Index: lib/CodeGen/SelectionDAG/DAGCombiner.cpp
===================================================================
--- lib/CodeGen/SelectionDAG/DAGCombiner.cpp
+++ lib/CodeGen/SelectionDAG/DAGCombiner.cpp
@@ -11165,6 +11165,13 @@
     if (Index->getMemoryVT() != MemVT)
       break;
 
+    // We do not allow under-aligned stores in order to prevent
+    // overriding stores. NOTE: this is a bad hack. Alignment SHOULD
+    // be irrelevant here; what MATTERS is that we not move memory
+    // operations that potentially overlap past each-other.
+    if (Index->getAlignment()*8 < MemVT.getSizeInBits())
+      break;
+
     // We found a potential memory operand to merge.
     StoreNodes.push_back(MemOpLink(Index, Ptr.Offset, Seq++));
 
@@ -11249,12 +11256,18 @@
   if (StoreNodes.size() < 2)
     return false;
 
-  // Sort the memory operands according to their distance from the base pointer.
+  // Sort the memory operands according to their distance from the
+  // base pointer.  As a secondary criteria: make sure stores coming
+  // later in the code come first in the list.
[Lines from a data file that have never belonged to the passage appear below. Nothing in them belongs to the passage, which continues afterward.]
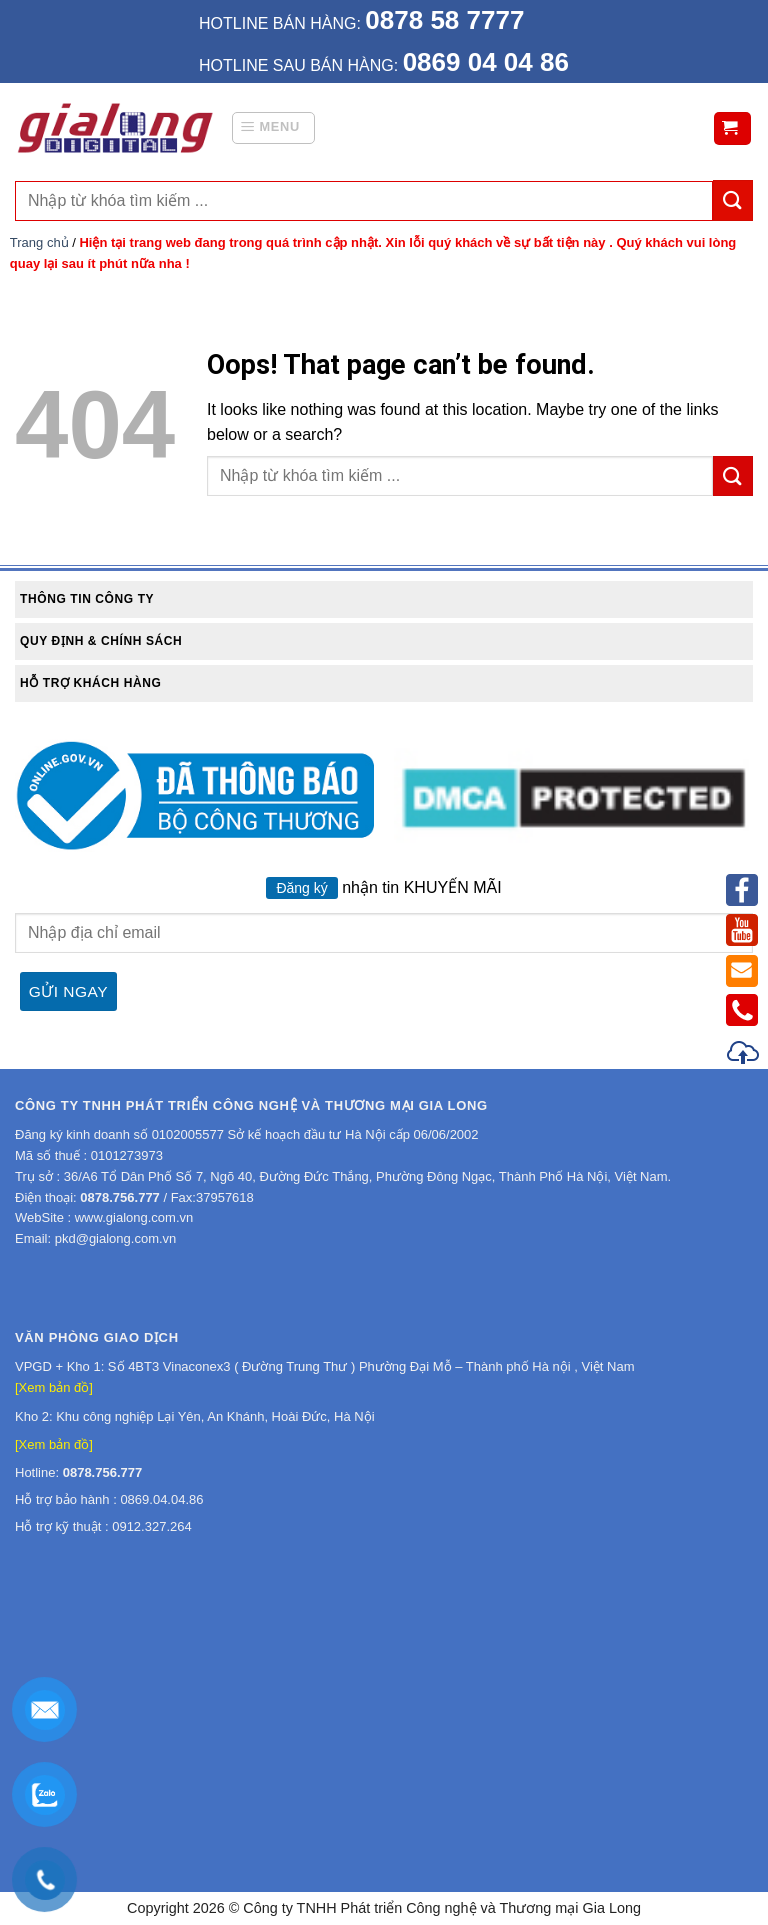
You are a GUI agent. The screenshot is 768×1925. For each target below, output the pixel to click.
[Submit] (733, 475)
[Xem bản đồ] (54, 1387)
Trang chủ (39, 242)
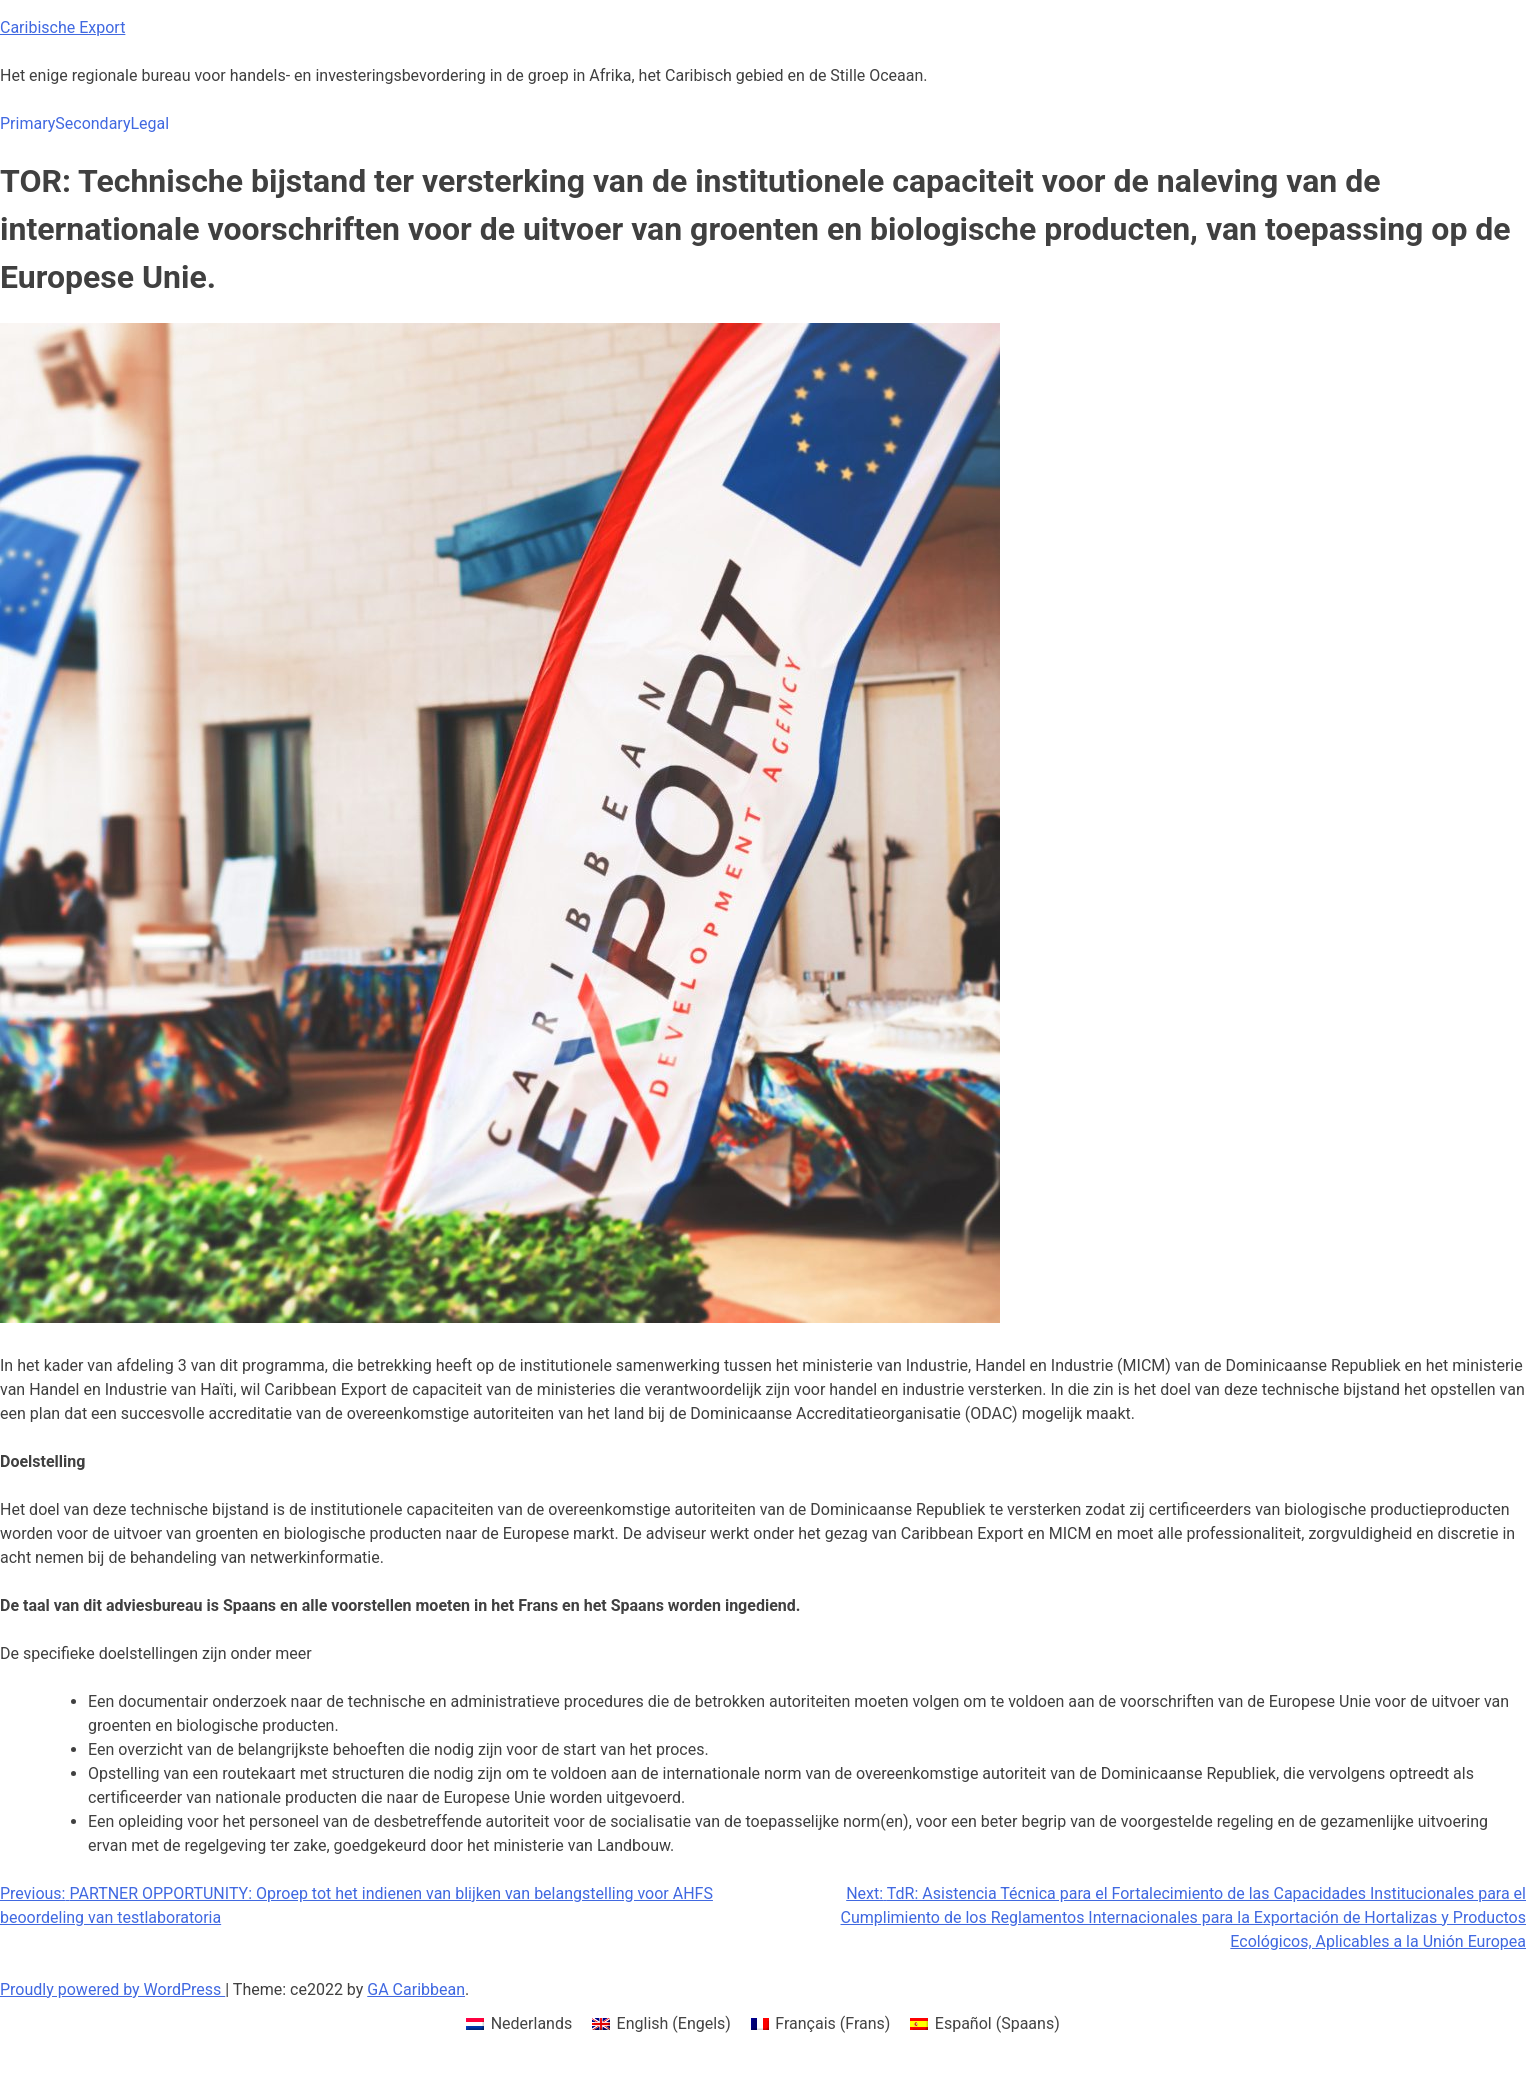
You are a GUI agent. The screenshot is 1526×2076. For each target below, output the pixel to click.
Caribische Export (62, 27)
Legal (149, 123)
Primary (27, 123)
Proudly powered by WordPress (112, 1989)
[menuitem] (519, 2024)
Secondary (92, 123)
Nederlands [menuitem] (532, 2023)
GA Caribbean (416, 1989)
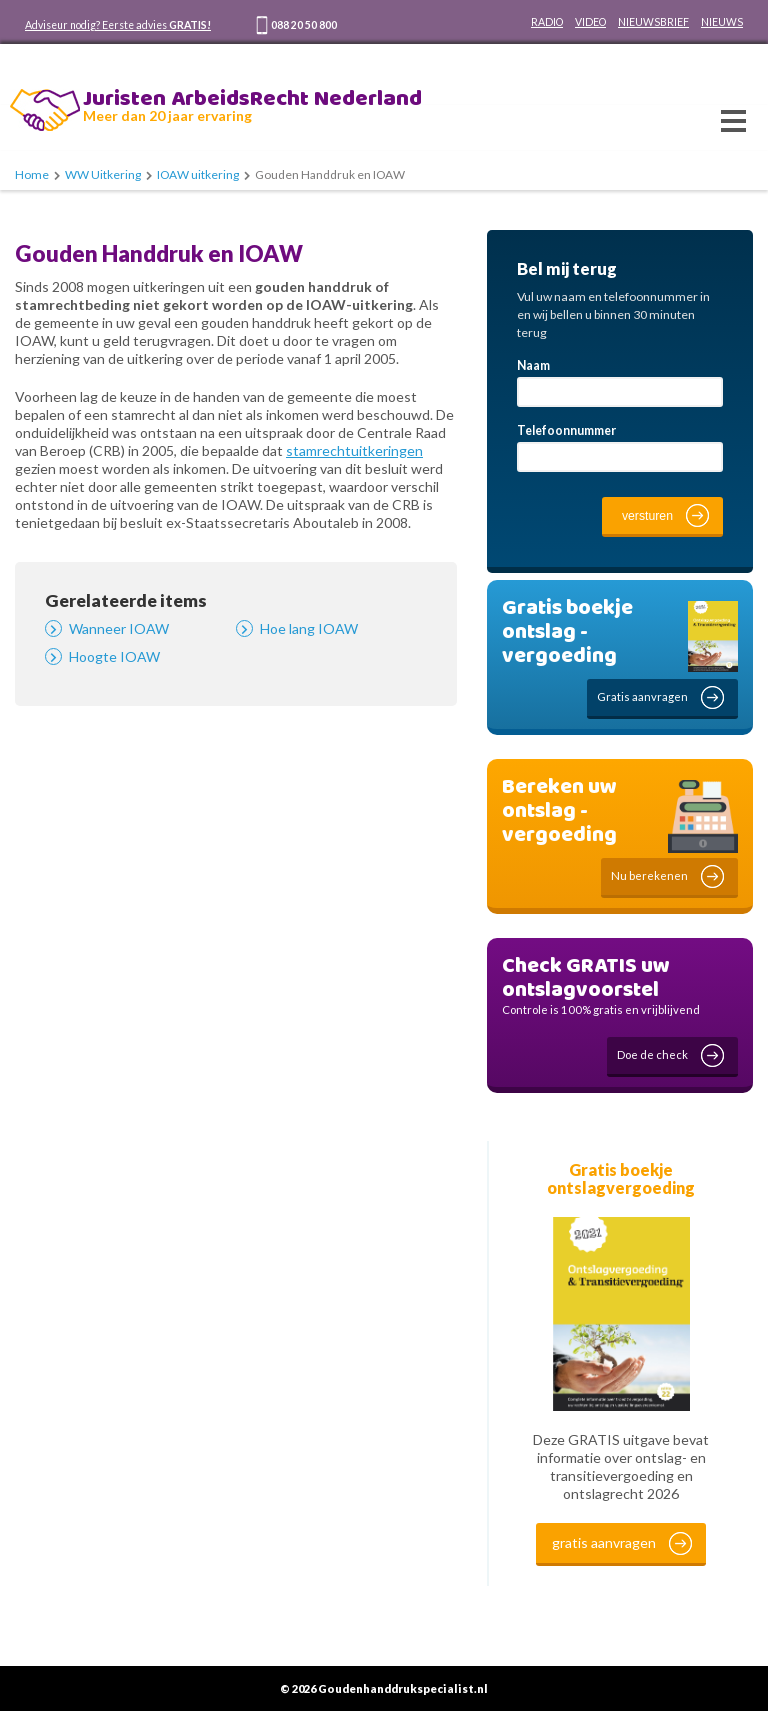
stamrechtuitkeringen (354, 450)
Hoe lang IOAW (309, 628)
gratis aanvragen (604, 1542)
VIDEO (590, 22)
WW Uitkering (103, 174)
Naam (533, 365)
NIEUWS (722, 22)
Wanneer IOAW (119, 628)
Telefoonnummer (566, 430)
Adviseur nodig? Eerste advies (118, 25)
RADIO (547, 22)
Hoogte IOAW (114, 656)
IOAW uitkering (198, 174)
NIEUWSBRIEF (653, 22)
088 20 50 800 (304, 25)
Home (32, 174)
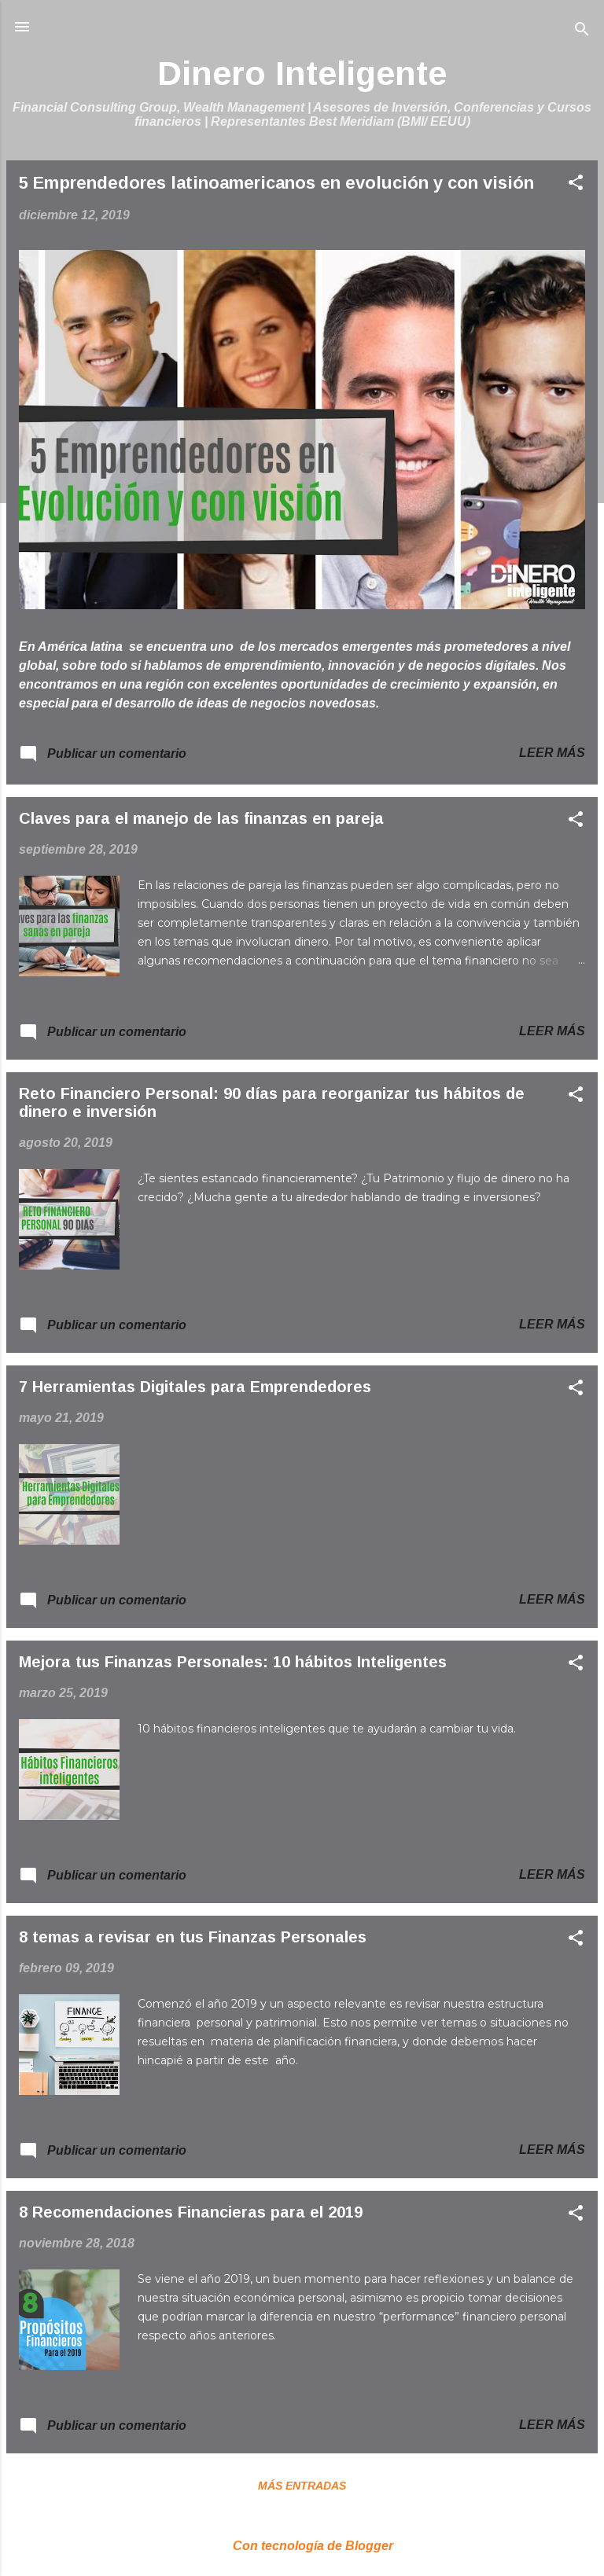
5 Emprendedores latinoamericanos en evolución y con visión (276, 183)
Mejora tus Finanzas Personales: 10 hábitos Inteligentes (233, 1661)
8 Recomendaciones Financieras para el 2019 (191, 2212)
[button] (575, 185)
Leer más (552, 752)
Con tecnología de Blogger (302, 2545)
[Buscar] (582, 32)
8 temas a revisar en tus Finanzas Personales (192, 1937)
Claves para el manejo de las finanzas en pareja (201, 818)
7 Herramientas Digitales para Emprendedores (195, 1386)
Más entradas (302, 2485)
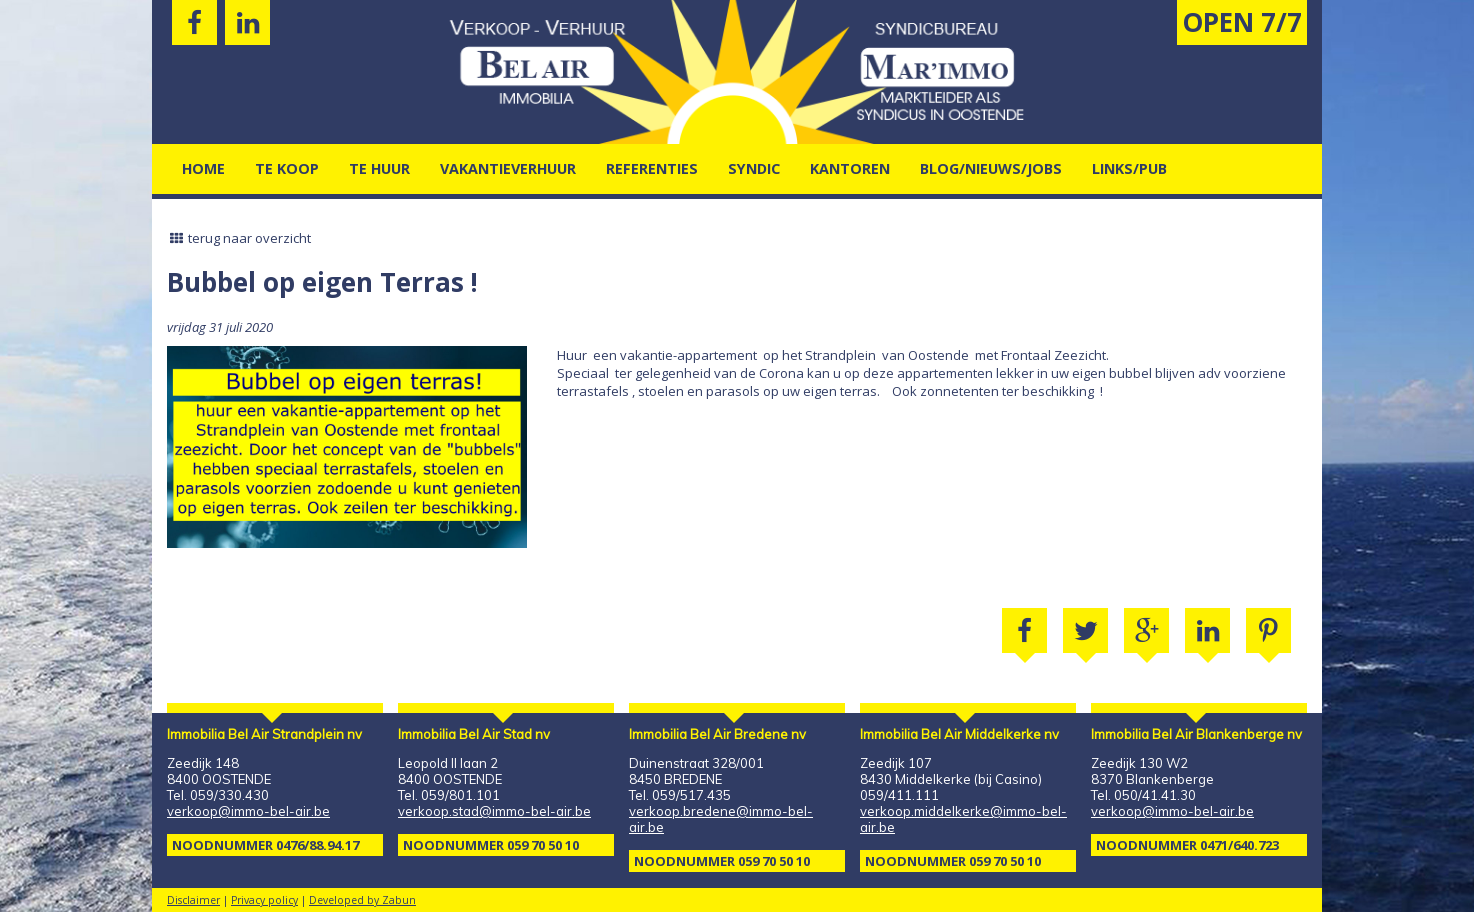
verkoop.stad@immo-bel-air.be (494, 811)
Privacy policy (264, 900)
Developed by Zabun (362, 900)
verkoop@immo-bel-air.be (248, 811)
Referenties (652, 168)
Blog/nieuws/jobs (991, 168)
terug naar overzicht (239, 238)
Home (203, 168)
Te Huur (379, 168)
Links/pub (1129, 168)
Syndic (754, 168)
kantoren (850, 168)
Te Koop (287, 168)
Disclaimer (193, 900)
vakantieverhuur (508, 168)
This is important for
+  // the non-UseAA case, because we're merging stores into the FINAL
+  // store along a chain which potentially contains aliasing stores.
+  // Thus, if there are multiple stores to the same address, the last
+  // one can be considered for merging but not the others.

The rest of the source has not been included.